Prep 30 mins
Cook 10 mins
An easy stir-fry with hearty udon noodles.
- 2 tablespoons soy sauce
- 1 lime, juice of
- fresh ground black pepper
- 1 lb boneless sirloin steak, cut into strips across the grain
- 1 lb cooked udon noodles
- 7 ounces fine green beans, trimmed
- 2 tablespoons sunflower oil
- 2 small hot red chili peppers, seeded and chopped
- 4 scallions, sliced
- 1 tablespoon fish sauce
- 1 tablespoon palm sugar or 1 tablespoon light brown sugar
- 1⁄4 cup fresh cilantro, chopped
- 1⁄4 cup fresh basil, chopped
- In a shallow dish, combine the soy sauce and lime juice.
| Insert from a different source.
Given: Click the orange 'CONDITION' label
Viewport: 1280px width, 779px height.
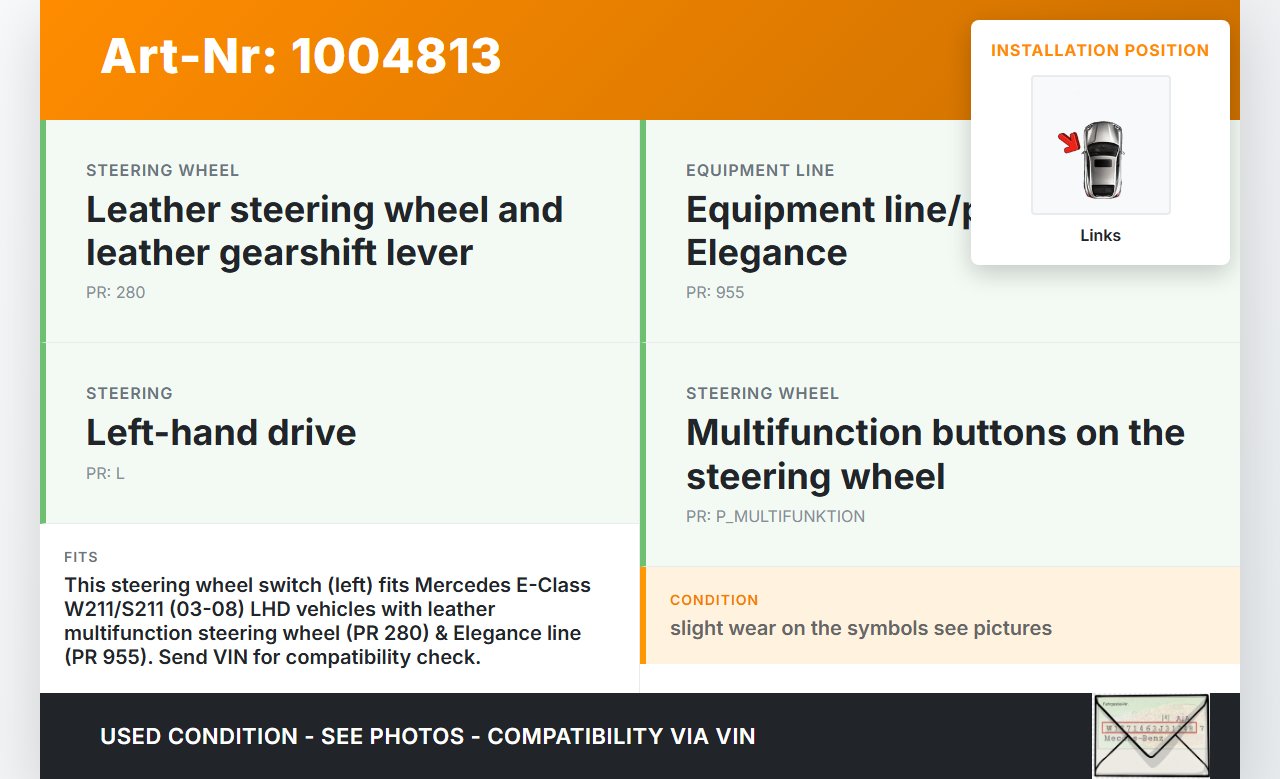Looking at the screenshot, I should tap(714, 600).
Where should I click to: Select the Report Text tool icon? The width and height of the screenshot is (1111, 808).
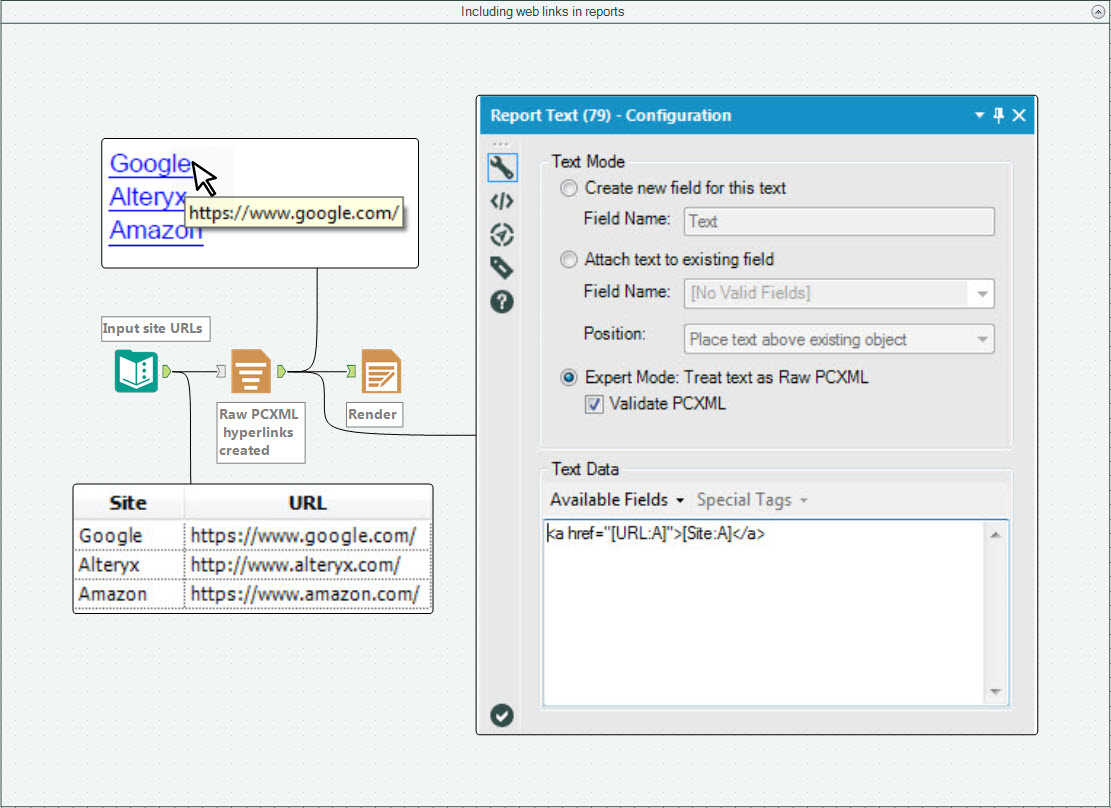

- Season well with salt and pepper; add in the steak.
- Stir until the steak is coated in the marinade; let marinate 1 hours; drain, reserving marinade.
- Put the cooked noodles in a pan of boiling water; cook for 1 minute to separate them.
- Drain well, refresh under cold running water, and set on one side.
- Plunge the green beans into a pan of boiling water and blanch for 2 minutes, then drain, refresh under cold running water, and set on one side.
- Heat a wok until hot; add the oil, then toss in the beef; stir-fry 2-3 minutes.
- Remove the beef from the wok using a slotted spoon; set aside.
- Add the chilies, scallions, and green beans to the wok, stir-fry 1 minute.
- Add the fish sauce, reserved marinade, and sugar; stir, then return the beef to the wok along with the noodles, stirring constantly until heated through.
- Season with salt and pepper to taste, mix in cilantro; serve with the basil scattered over the top.